[EXCERPTED DATA]

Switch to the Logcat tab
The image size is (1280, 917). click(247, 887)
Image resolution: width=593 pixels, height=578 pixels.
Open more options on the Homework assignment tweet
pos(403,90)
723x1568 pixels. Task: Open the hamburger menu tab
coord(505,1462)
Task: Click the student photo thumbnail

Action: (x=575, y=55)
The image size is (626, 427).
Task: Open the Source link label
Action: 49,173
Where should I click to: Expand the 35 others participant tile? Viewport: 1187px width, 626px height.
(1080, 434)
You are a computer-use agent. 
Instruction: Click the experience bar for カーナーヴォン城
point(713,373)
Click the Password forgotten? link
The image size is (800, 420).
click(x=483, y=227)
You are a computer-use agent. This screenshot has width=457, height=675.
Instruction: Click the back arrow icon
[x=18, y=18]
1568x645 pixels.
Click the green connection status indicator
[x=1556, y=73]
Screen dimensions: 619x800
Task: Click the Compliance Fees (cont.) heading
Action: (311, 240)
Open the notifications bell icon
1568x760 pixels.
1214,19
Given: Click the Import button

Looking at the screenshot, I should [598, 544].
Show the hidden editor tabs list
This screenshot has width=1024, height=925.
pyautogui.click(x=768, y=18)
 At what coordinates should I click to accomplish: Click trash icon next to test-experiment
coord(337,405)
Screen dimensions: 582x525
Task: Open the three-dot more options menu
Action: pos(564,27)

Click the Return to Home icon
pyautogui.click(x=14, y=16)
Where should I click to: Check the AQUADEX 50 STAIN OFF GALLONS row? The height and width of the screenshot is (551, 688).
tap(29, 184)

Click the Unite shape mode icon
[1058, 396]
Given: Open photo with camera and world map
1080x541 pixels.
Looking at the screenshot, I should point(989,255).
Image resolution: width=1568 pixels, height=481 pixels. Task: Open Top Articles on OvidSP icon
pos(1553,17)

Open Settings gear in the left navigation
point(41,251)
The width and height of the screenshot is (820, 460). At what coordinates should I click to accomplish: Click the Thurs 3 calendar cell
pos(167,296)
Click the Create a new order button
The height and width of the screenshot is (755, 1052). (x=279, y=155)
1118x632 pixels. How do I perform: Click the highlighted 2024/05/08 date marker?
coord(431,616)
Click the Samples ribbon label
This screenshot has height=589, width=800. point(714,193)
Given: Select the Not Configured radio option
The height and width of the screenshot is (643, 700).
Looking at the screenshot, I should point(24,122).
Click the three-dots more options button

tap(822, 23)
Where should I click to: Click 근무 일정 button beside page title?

[AIM OF THE EXERCISE]
With no additions or omissions, transcribe every record.

[RESPONSE]
Switch to the Logcat tab
The image size is (1280, 917). click(247, 887)
Image resolution: width=593 pixels, height=578 pixels.
Open more options on the Homework assignment tweet
pos(403,90)
723x1568 pixels. Task: Open the hamburger menu tab
coord(505,1462)
Task: Click the student photo thumbnail

Action: (x=575, y=55)
The image size is (626, 427).
Task: Open the Source link label
Action: 49,173
Where should I click to: Expand the 35 others participant tile? Viewport: 1187px width, 626px height.
(1080, 434)
You are a computer-use agent. 
Instruction: Click the experience bar for カーナーヴォン城
point(713,373)
Click the Password forgotten? link
The image size is (800, 420).
click(x=483, y=227)
You are a computer-use agent. This screenshot has width=457, height=675.
Instruction: Click the back arrow icon
[x=18, y=18]
1568x645 pixels.
Click the green connection status indicator
[x=1556, y=73]
Screen dimensions: 619x800
Task: Click the Compliance Fees (cont.) heading
Action: (311, 240)
Open the notifications bell icon
1568x760 pixels.
1214,19
Given: Click the Import button

Looking at the screenshot, I should [598, 544].
Show the hidden editor tabs list
This screenshot has width=1024, height=925.
pyautogui.click(x=768, y=18)
 At what coordinates should I click to accomplish: Click trash icon next to test-experiment
coord(337,405)
Screen dimensions: 582x525
Task: Open the three-dot more options menu
Action: pos(564,27)

Click the Return to Home icon
pyautogui.click(x=14, y=16)
Where should I click to: Check the AQUADEX 50 STAIN OFF GALLONS row? The height and width of the screenshot is (551, 688).
tap(29, 184)

Click the Unite shape mode icon
[1058, 396]
Given: Open photo with camera and world map
1080x541 pixels.
Looking at the screenshot, I should point(989,255).
Image resolution: width=1568 pixels, height=481 pixels. Task: Open Top Articles on OvidSP icon
pos(1553,17)

Open Settings gear in the left navigation
point(41,251)
The width and height of the screenshot is (820, 460). At what coordinates should I click to accomplish: Click the Thurs 3 calendar cell
pos(167,296)
Click the Create a new order button
The height and width of the screenshot is (755, 1052). (x=279, y=155)
1118x632 pixels. How do I perform: Click the highlighted 2024/05/08 date marker?
coord(431,616)
Click the Samples ribbon label
This screenshot has height=589, width=800. point(714,193)
Given: Select the Not Configured radio option
The height and width of the screenshot is (643, 700).
Looking at the screenshot, I should point(24,122).
Click the three-dots more options button

tap(822, 23)
Where should I click to: Click 근무 일정 button beside page title?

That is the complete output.